2007-08-15 18:54:00
Cinco pessoas foram denunciadas pelo MPE (Ministério Público Estadual) por envolvimento no estupro e assassinato de Camila Pereira Florenciano, de nove anos, em junho do ano passado em Miranda, a 212 quilômetros de Campo Grande.
São acusados de cárcere privado, homicídio triplamente qualificado, estupro e atentado violento ao pudor, um adolescente, um jovem que na época do crime era menor de idade, Moisés da Silva Cabral e Elaine Nunes de Carvalho. A quinta pessoa, uma mulher, não estaria envolvida no crime, de acordo com a segunda versão apresentada por três réus.
Ela chegou a ser presa e interrogada, mas os envolvidos diretamente nos crimes mudaram a versão inicial e confessaram que foi Elaine quem abordou Camila na rua, ganhou a confiança dela, a levou para um matagal onde estavam os três rapazes e durante o tempo em que eles ficaram com a criança, levou água e comida para o trio. Elaine não chegou a tocar em Camila, segundo a denúncia. Ela está presa em Miranda e já teria sido interrogada na Justiça. Cabral está preso no Presídio Harry Amorim Costa, de Dourados, e será interrogado por carta precatória. A outra mulher está em liberdade provisória.
O adolescente, e o jovem, que completou 18 anos em 2007, devem ser julgados nos próximos dia.

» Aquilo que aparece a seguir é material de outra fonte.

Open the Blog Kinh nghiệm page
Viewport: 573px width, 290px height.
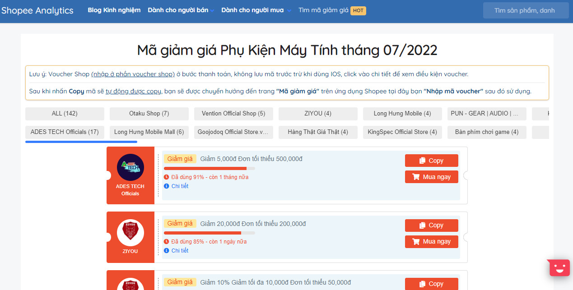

O juiz responsável pelo processo, Paulo Afonso de Oliveira, juiz da 2ª Vara Cível e Criminal, aguarda as alegações finais da defesa para dar a sentença dos dois jovens.
Cabral e os outros dois jovens foram presos em junho deste ano, um ano após Camila ter desaparecido. Os ossos dela, roupa que vestia e a bicicleta em que estava no dia que desapareceu foram encontrados em setembro de 2006 próximo a um pesqueiro.
Antes do crime ser esclarecido, em junho deste ano, o jovem que planejou matar Camila chegou a ser preso como suspeito, mas liberado quando a prisão provisória venceu porque não havia elementos que comprovassem a participação dele. Também foi preso um tio dela.
Porém, a Polícia Civil concluiu que o tio não tinha relação com o crime. Um outro crime praticado por ele teria feito os jovens matarem e estuprarem Camila, como vingança.
Crueldade – O adolescente que planejou o crime contou à polícia que meses antes de raptar a menina tinha se desentendido com um tio dela e levado um tiro na perna. Ele planejou conquistar a confiança da criança, o que segundo a Polícia Civil foi feito por Eliane.
Moisés e o outro adolescente teriam aceitado participar do crime. Os três a amarraram e a mantiveram presa por três dias no matagal, onde se revezaram no estupro. Depois resolveram matar a criança, jogaram gasolina em volta de seu corpo e a queimaram viva.